*** Exercise data Section Begins ***

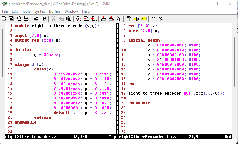The height and width of the screenshot is (144, 238).
Task: Open Find and Replace toolbar icon
Action: click(79, 19)
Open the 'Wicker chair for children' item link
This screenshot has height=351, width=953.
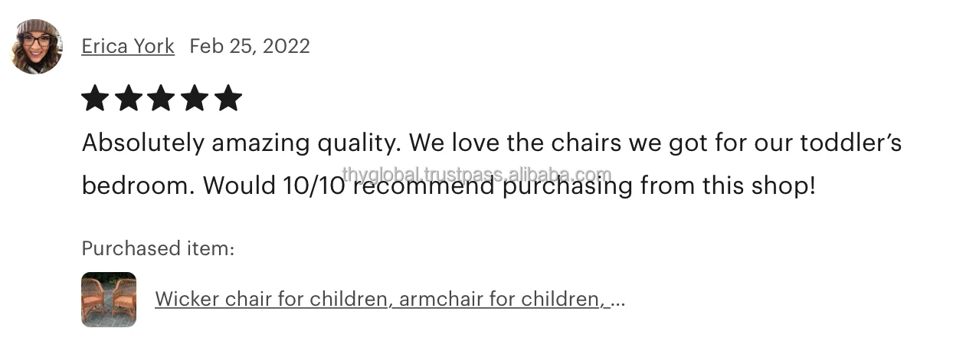coord(272,299)
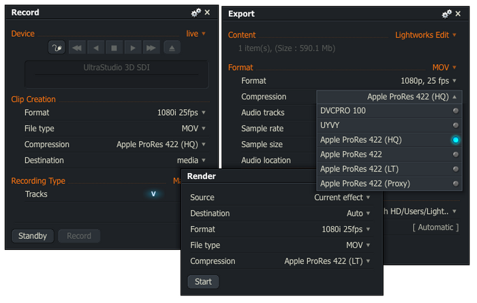Image resolution: width=477 pixels, height=303 pixels.
Task: Click the stop transport button
Action: click(114, 48)
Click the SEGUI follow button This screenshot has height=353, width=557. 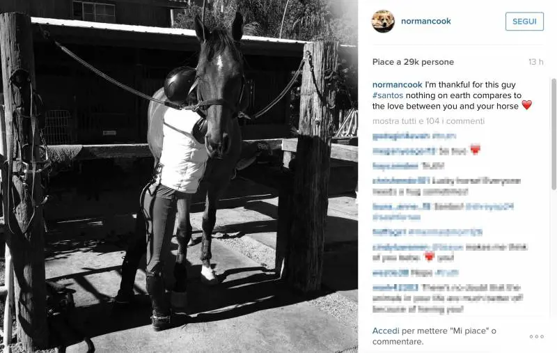coord(524,22)
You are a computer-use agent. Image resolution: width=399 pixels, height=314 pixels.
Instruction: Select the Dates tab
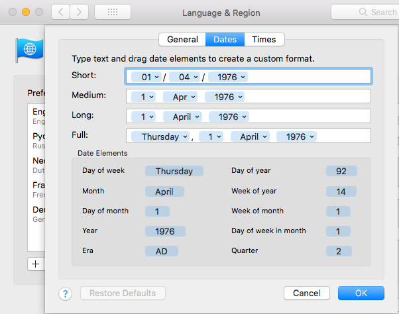click(225, 40)
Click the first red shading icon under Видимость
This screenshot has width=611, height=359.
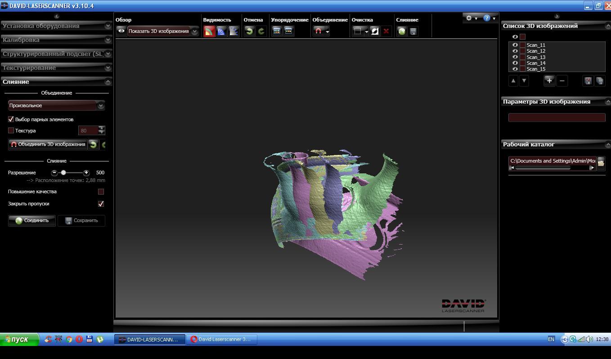point(209,31)
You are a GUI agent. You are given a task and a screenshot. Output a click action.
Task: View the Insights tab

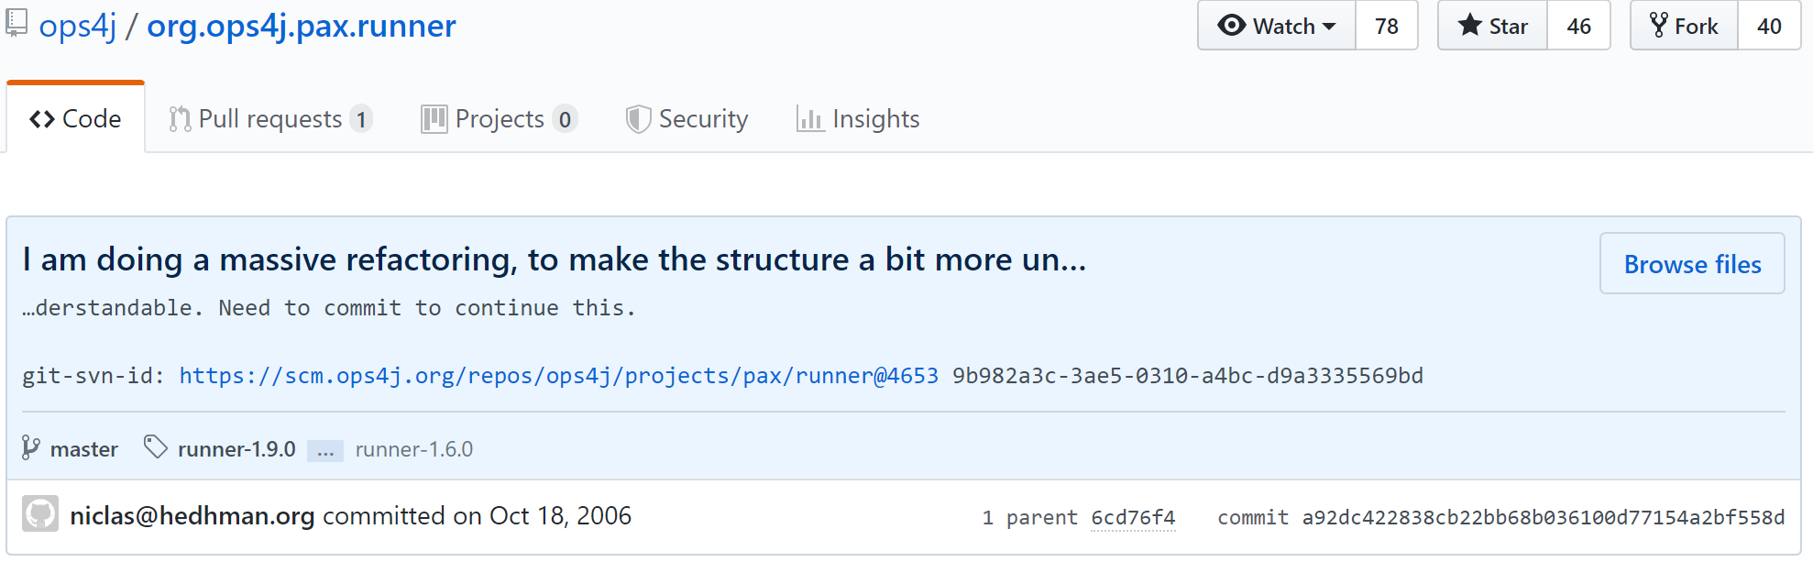point(858,119)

*** Exercise data Section Ends ***

What is required: Write out each line exactly, from the one containing "You are a GUI" through the end of the entries, and skip the pictures.

Response below:
You are a GUI agent. You are given a task and a screenshot. Output a click action.
Task: View the Insights tab

point(858,119)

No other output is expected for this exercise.